Like her husband, she was a military brat, moving to Colorado Springs with her family when she was a teen. Walking the halls of Mitchell High School, she recalls gossiping with friends about meeting cadets at academy mixers. She graduated from Mitchell in 1975 and attended the University of Colorado at Colorado Springs while waiting for Mikey Weinstein to finish at the academy.
She didn’t like Colorado Springs — too cold.

“I was all about getting my life started with Mikey,” she said, which she did on June 3, 1977, at the Academy Chapel two days after he became a second lieutenant. Raised a Protestant, she converted to Judaism a year later. While he studied law, she earned an interior design degree at California State University, Sacramento, and had two sons, Casey, a 2004 academy grad, and Curtis, an academy junior.

After Mikey Weinstein’s time as a White House lawyer in the 1980s, the couple settled in Albuquerque, where he’s become wealthy as a lawyer and from the information technology business. He also works for Ross Perot. Bonnie Weinstein spent the summer of 1998 in a wheelchair after becoming paralyzed with MS and struggled to walk again. She volunteers, works in the interior design business, gardens and cares for their two German shepherds at the couple’s spacious home, which has become a target for detractors.

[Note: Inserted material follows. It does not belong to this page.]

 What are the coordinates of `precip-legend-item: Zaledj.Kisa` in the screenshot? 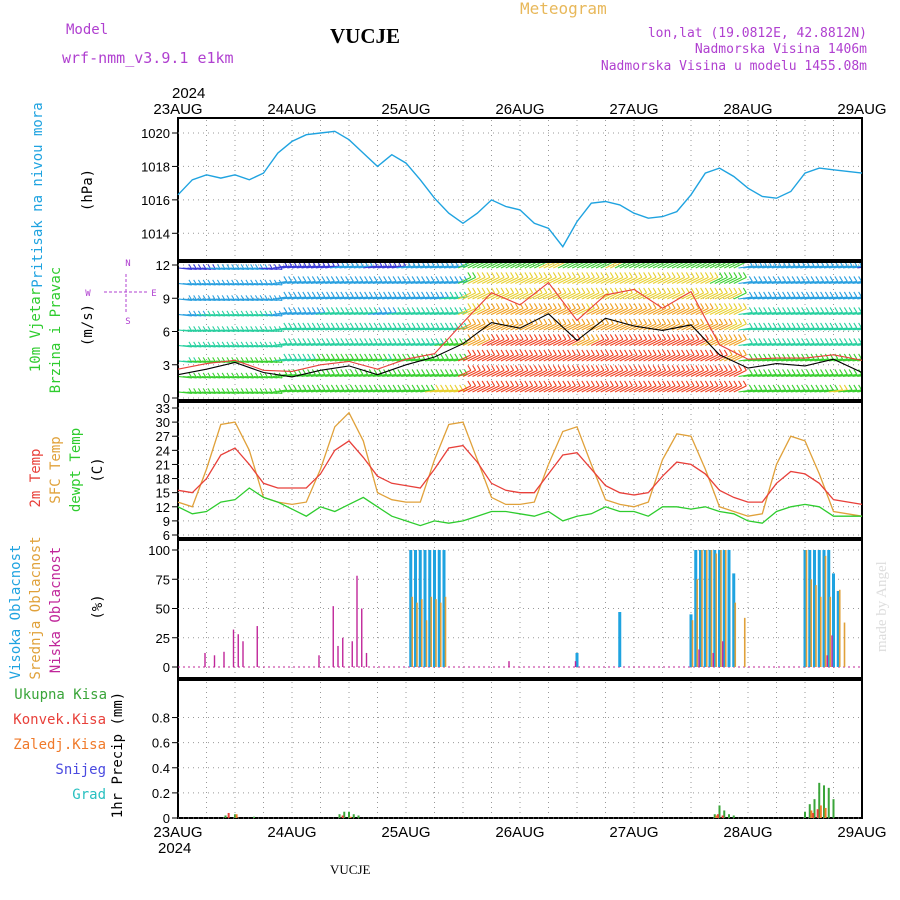 It's located at (60, 745).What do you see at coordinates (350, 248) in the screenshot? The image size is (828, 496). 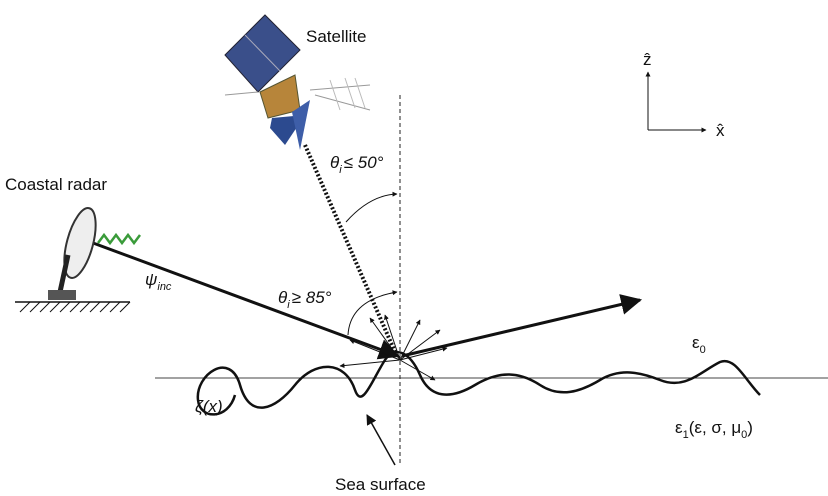 I see `satellite-beam` at bounding box center [350, 248].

Since filing the lawsuit, beer bottles have smashed their driveway, nasty phone calls have disrupted the night and a dead rabbit was left on their doorstep. That doesn’t intimidate Bonnie Weinstein. Neither do generals.

During a meeting in 2004 with then-Commandant of Cadets Brig. Gen. Johnny Weida, who said Jesus led him to the academy, she squirmed. “I was going to throw it back to him and say, ‘I thought it was the powers of the Pentagon that made those decisions,’” but her husband patted her knee to keep her quiet.

When the lawsuit was filed in October 2005, Bonnie Weinstein figured the case would last 10 days. Who could argue that people have the right not to be proselytized, she thought. The lawsuit’s still pending, and the kitchen is heating up. Her husband’s soon-to-be-released book, whose proceeds will go to his Military Religious Freedom Foundation, will launch a new series of media appearances and, perhaps, smashed beer bottles.

But it’s not in Bonnie Weinstein’s nature to back down. “I’m doing this with Mikey because it needs to be done,” she said. “The deeper we get into it, the more serious we realize it is.”